━━ Given information ━━

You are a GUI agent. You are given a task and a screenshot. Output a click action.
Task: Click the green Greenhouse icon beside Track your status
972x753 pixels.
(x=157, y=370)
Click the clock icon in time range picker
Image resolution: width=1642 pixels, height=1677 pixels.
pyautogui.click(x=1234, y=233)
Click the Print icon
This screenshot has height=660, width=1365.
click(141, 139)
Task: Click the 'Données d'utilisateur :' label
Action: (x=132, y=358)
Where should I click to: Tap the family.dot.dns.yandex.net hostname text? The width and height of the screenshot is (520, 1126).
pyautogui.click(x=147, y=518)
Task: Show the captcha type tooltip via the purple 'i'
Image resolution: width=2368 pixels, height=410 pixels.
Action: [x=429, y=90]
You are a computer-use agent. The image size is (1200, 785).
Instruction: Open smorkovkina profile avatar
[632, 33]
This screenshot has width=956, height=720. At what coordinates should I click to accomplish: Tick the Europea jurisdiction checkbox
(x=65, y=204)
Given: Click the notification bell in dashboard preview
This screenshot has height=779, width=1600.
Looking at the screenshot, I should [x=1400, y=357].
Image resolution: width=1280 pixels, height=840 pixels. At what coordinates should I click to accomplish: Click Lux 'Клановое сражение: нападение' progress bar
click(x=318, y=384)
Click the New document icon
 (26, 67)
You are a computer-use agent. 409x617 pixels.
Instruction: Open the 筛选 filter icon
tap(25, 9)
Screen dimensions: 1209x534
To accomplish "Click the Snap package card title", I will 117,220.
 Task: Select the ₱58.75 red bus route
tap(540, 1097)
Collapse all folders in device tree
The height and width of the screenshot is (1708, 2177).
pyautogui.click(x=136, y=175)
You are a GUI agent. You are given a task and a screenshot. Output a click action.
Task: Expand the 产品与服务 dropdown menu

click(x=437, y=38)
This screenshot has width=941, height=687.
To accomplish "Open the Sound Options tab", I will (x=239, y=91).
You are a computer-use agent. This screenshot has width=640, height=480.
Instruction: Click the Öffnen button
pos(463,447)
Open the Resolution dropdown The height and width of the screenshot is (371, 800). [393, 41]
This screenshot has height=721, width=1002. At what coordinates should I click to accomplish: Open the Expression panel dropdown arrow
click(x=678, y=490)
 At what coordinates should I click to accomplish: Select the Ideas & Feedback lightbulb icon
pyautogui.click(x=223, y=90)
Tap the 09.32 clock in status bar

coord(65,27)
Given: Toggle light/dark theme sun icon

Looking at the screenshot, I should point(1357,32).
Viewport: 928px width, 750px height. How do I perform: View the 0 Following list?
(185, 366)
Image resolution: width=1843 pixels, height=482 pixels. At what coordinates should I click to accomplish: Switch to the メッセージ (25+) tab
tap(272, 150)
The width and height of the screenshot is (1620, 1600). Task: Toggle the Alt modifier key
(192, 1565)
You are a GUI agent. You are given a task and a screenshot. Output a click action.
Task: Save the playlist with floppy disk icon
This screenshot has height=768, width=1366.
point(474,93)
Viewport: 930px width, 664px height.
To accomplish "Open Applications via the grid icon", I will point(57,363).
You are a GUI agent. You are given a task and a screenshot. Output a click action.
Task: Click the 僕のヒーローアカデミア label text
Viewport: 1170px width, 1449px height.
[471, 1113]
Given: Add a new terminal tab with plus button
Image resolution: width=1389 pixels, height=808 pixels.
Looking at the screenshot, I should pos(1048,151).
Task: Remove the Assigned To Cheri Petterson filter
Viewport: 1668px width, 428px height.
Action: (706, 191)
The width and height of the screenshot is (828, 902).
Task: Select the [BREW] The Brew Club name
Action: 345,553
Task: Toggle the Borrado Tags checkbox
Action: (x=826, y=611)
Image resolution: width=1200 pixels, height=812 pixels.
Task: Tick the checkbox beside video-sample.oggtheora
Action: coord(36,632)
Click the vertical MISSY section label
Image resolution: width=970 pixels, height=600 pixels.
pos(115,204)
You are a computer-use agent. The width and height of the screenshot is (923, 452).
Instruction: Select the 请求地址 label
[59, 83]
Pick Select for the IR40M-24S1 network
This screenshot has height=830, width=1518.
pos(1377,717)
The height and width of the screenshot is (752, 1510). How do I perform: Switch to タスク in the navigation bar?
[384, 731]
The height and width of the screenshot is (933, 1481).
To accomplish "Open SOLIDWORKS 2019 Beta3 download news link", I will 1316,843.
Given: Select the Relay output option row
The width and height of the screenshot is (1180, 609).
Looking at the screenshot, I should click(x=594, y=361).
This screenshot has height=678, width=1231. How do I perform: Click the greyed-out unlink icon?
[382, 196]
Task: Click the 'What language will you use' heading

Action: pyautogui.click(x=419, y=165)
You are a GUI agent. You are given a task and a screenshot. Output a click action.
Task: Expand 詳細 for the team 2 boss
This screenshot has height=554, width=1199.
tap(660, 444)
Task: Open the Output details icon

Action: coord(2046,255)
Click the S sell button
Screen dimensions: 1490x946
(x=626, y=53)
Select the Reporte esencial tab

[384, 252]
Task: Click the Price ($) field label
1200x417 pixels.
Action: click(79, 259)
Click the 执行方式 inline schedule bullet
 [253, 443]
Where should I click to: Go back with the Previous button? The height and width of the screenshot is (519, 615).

━━━

## What this task involves
The records shown above are to be copied exactly, every one of them.

## Task output
You are a GUI agent. You are given a task and a screenshot. Output a click action.
Task: Click the green Greenhouse icon beside Track your status
972x753 pixels.
(x=157, y=370)
Click the clock icon in time range picker
Image resolution: width=1642 pixels, height=1677 pixels.
pyautogui.click(x=1234, y=233)
Click the Print icon
This screenshot has height=660, width=1365.
click(141, 139)
Task: Click the 'Données d'utilisateur :' label
Action: (x=132, y=358)
Where should I click to: Tap the family.dot.dns.yandex.net hostname text? The width and height of the screenshot is (520, 1126).
pyautogui.click(x=147, y=518)
Task: Show the captcha type tooltip via the purple 'i'
Image resolution: width=2368 pixels, height=410 pixels.
Action: [x=429, y=90]
You are a computer-use agent. The image size is (1200, 785).
Instruction: Open smorkovkina profile avatar
[632, 33]
This screenshot has width=956, height=720. At what coordinates should I click to accomplish: Tick the Europea jurisdiction checkbox
(x=65, y=204)
Given: Click the notification bell in dashboard preview
This screenshot has height=779, width=1600.
Looking at the screenshot, I should [x=1400, y=357].
Image resolution: width=1280 pixels, height=840 pixels. At what coordinates should I click to accomplish: Click Lux 'Клановое сражение: нападение' progress bar
click(x=318, y=384)
Click the New document icon
 (26, 67)
You are a computer-use agent. 409x617 pixels.
Instruction: Open the 筛选 filter icon
tap(25, 9)
Screen dimensions: 1209x534
To accomplish "Click the Snap package card title", I will 117,220.
 Task: Select the ₱58.75 red bus route
tap(540, 1097)
Collapse all folders in device tree
The height and width of the screenshot is (1708, 2177).
pyautogui.click(x=136, y=175)
You are a GUI agent. You are given a task and a screenshot. Output a click action.
Task: Expand the 产品与服务 dropdown menu

click(x=437, y=38)
This screenshot has width=941, height=687.
To accomplish "Open the Sound Options tab", I will (x=239, y=91).
You are a computer-use agent. This screenshot has width=640, height=480.
Instruction: Click the Öffnen button
pos(463,447)
Open the Resolution dropdown The height and width of the screenshot is (371, 800). [393, 41]
This screenshot has height=721, width=1002. At what coordinates should I click to accomplish: Open the Expression panel dropdown arrow
click(x=678, y=490)
 At what coordinates should I click to accomplish: Select the Ideas & Feedback lightbulb icon
pyautogui.click(x=223, y=90)
Tap the 09.32 clock in status bar

coord(65,27)
Given: Toggle light/dark theme sun icon

Looking at the screenshot, I should point(1357,32).
Viewport: 928px width, 750px height. How do I perform: View the 0 Following list?
(185, 366)
Image resolution: width=1843 pixels, height=482 pixels. At what coordinates should I click to accomplish: Switch to the メッセージ (25+) tab
tap(272, 150)
The width and height of the screenshot is (1620, 1600). Task: Toggle the Alt modifier key
(192, 1565)
You are a GUI agent. You are given a task and a screenshot. Output a click action.
Task: Save the playlist with floppy disk icon
This screenshot has height=768, width=1366.
point(474,93)
Viewport: 930px width, 664px height.
To accomplish "Open Applications via the grid icon", I will point(57,363).
You are a GUI agent. You are given a task and a screenshot. Output a click action.
Task: Click the 僕のヒーローアカデミア label text
Viewport: 1170px width, 1449px height.
[471, 1113]
Given: Add a new terminal tab with plus button
Image resolution: width=1389 pixels, height=808 pixels.
Looking at the screenshot, I should pos(1048,151).
Task: Remove the Assigned To Cheri Petterson filter
Viewport: 1668px width, 428px height.
Action: (706, 191)
The width and height of the screenshot is (828, 902).
Task: Select the [BREW] The Brew Club name
Action: 345,553
Task: Toggle the Borrado Tags checkbox
Action: (x=826, y=611)
Image resolution: width=1200 pixels, height=812 pixels.
Task: Tick the checkbox beside video-sample.oggtheora
Action: coord(36,632)
Click the vertical MISSY section label
Image resolution: width=970 pixels, height=600 pixels.
pos(115,204)
You are a computer-use agent. The width and height of the screenshot is (923, 452).
Instruction: Select the 请求地址 label
[59, 83]
Pick Select for the IR40M-24S1 network
This screenshot has height=830, width=1518.
pos(1377,717)
The height and width of the screenshot is (752, 1510). How do I perform: Switch to タスク in the navigation bar?
[384, 731]
The height and width of the screenshot is (933, 1481).
To accomplish "Open SOLIDWORKS 2019 Beta3 download news link", I will 1316,843.
Given: Select the Relay output option row
The width and height of the screenshot is (1180, 609).
Looking at the screenshot, I should click(x=594, y=361).
This screenshot has height=678, width=1231. How do I perform: Click the greyed-out unlink icon?
[382, 196]
Task: Click the 'What language will you use' heading

Action: pyautogui.click(x=419, y=165)
You are a GUI agent. You are given a task and a screenshot. Output a click action.
Task: Expand 詳細 for the team 2 boss
This screenshot has height=554, width=1199.
tap(660, 444)
Task: Open the Output details icon

Action: coord(2046,255)
Click the S sell button
Screen dimensions: 1490x946
(x=626, y=53)
Select the Reporte esencial tab

[384, 252]
Task: Click the Price ($) field label
1200x417 pixels.
Action: click(79, 259)
Click the 执行方式 inline schedule bullet
 [253, 443]
Where should I click to: Go back with the Previous button? The height and width of the screenshot is (519, 615).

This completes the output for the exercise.